Le livre, auquel les médias français ont assuré une publicité conséquente, cite, entre autres ministres ayant des biens en France, le ministre de l’Industrie, Abdeslam Bouchouareb, l’ancien gouverneur d’Alger et plusieurs fois ministre, Cherif Rahmani, le Premier ministre lui-même à travers sa fille, etc. L’ancien gouverneur d’Alger avait déjà été brocardé par Le Canard enchaîné sans avoir daigné répondre. Aussi, il se trouve qu’en dépit de la force de l’interpellation, les membres du gouvernement mis en cause n’ont pas cru utile de s’en expliquer. De leur part, aucune expression de dénégation, la justification dans pareille situation n’étant pas, il est vrai, dans la tradition des commis de l’État de rang supérieur. Seulement, pour contraster négativement avec ce qui est revendiqué officiellement comme volonté politique d’instruire les procès de la corruption, les investigations de Christophe Dubois et Marie-Christine Tabet, mais aussi les accusations proférées par des partis politiques à l’encontre de ministres ne semblent pas avoir laissé indifférents en haut lieu. Du moins, le Premier ministre, Abdelmalek Sellal, donne l’air d’en être sérieusement préoccupé. C’est ainsi qu’il a instruit les ministres et l’ensemble des hauts cadres de l’État de fournir par écrit la déclaration exhaustive de leurs biens, y compris leurs comptes bancaires, ainsi que leurs salaires, assortie d’une déclaration sur l’honneur. L’instruction a été édictée le 18 avril courant. À en croire des sources proches du Palais du gouvernement, un spécimen (un document type) de déclaration de patrimoine est déjà remis aux ministres et hauts cadres de l’État.
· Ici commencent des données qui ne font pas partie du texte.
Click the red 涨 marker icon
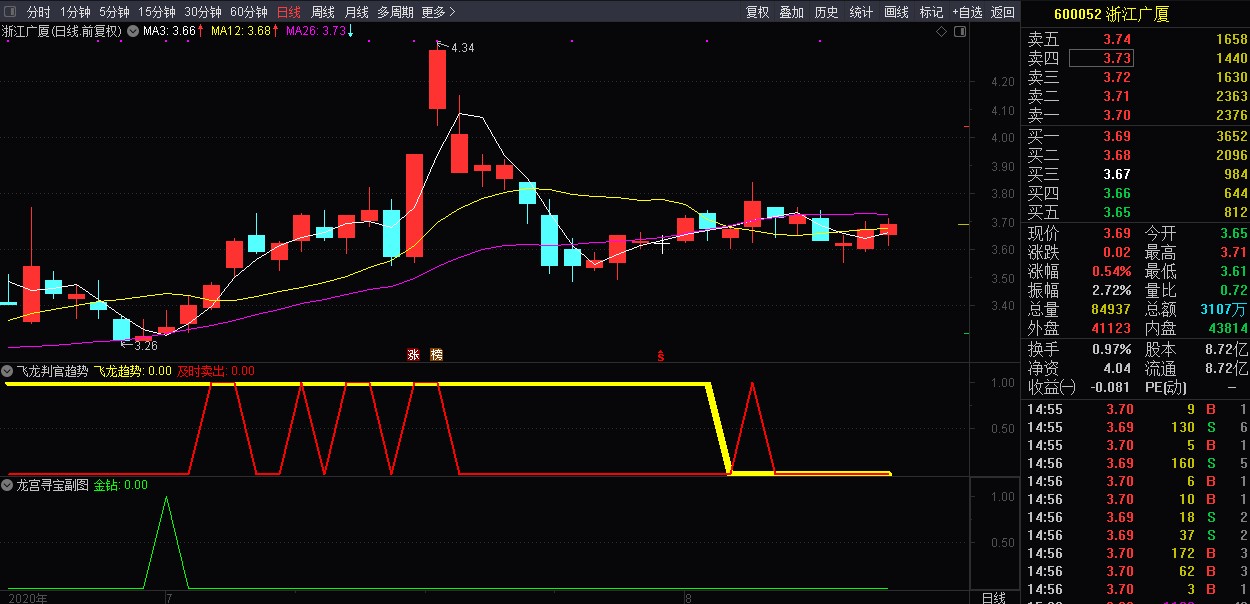1250x604 pixels. tap(413, 355)
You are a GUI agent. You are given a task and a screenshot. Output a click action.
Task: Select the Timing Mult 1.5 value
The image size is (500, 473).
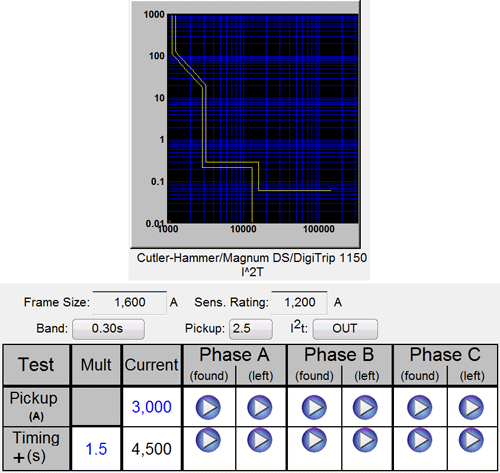96,449
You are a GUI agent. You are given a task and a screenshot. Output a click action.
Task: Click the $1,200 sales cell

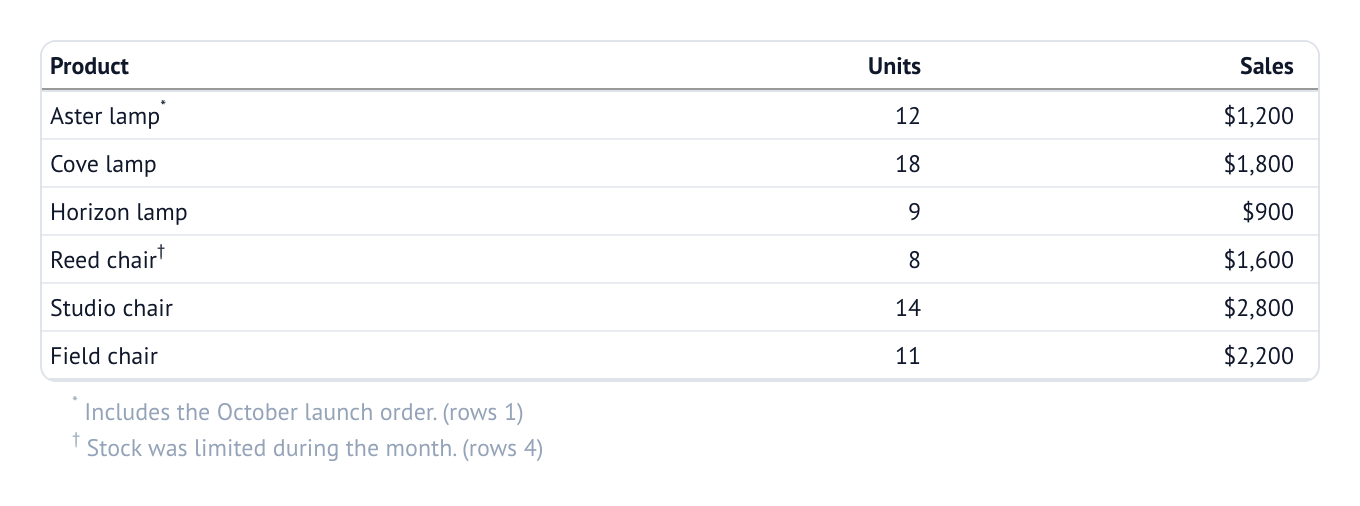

L’instruction du Premier ministre invoque en référence la loi sur la prétention et la lutte contre la corruption, ainsi que le décret présidentiel relatif à la déclaration de patrimoine. Notre source au niveau du Premier ministère ne sait pas si l’instruction de Sellal vise juste la récolte de l’information en interne ou si alors elle prélude d’une intention de publication publique. Il est fort improbable, cela dit, que la démarche de Sellal obéisse, dans ce cas précis, à une volonté de faire accéder le grand public aux informations relatives aux membres de son cabinet. Les déclarations de patrimoine sollicitées serviraient, tout au plus, à motiver d’éventuelles sanctions politiques, c’est-à-dire un débarquement du gouvernement. Il en va d’ailleurs de l’image d’un Exécutif dont nombre de membres se trouvent interpellés sur la possession de biens à l’étranger, sinon leurs noms mêlés à des affaires de corruption.
S.A.I.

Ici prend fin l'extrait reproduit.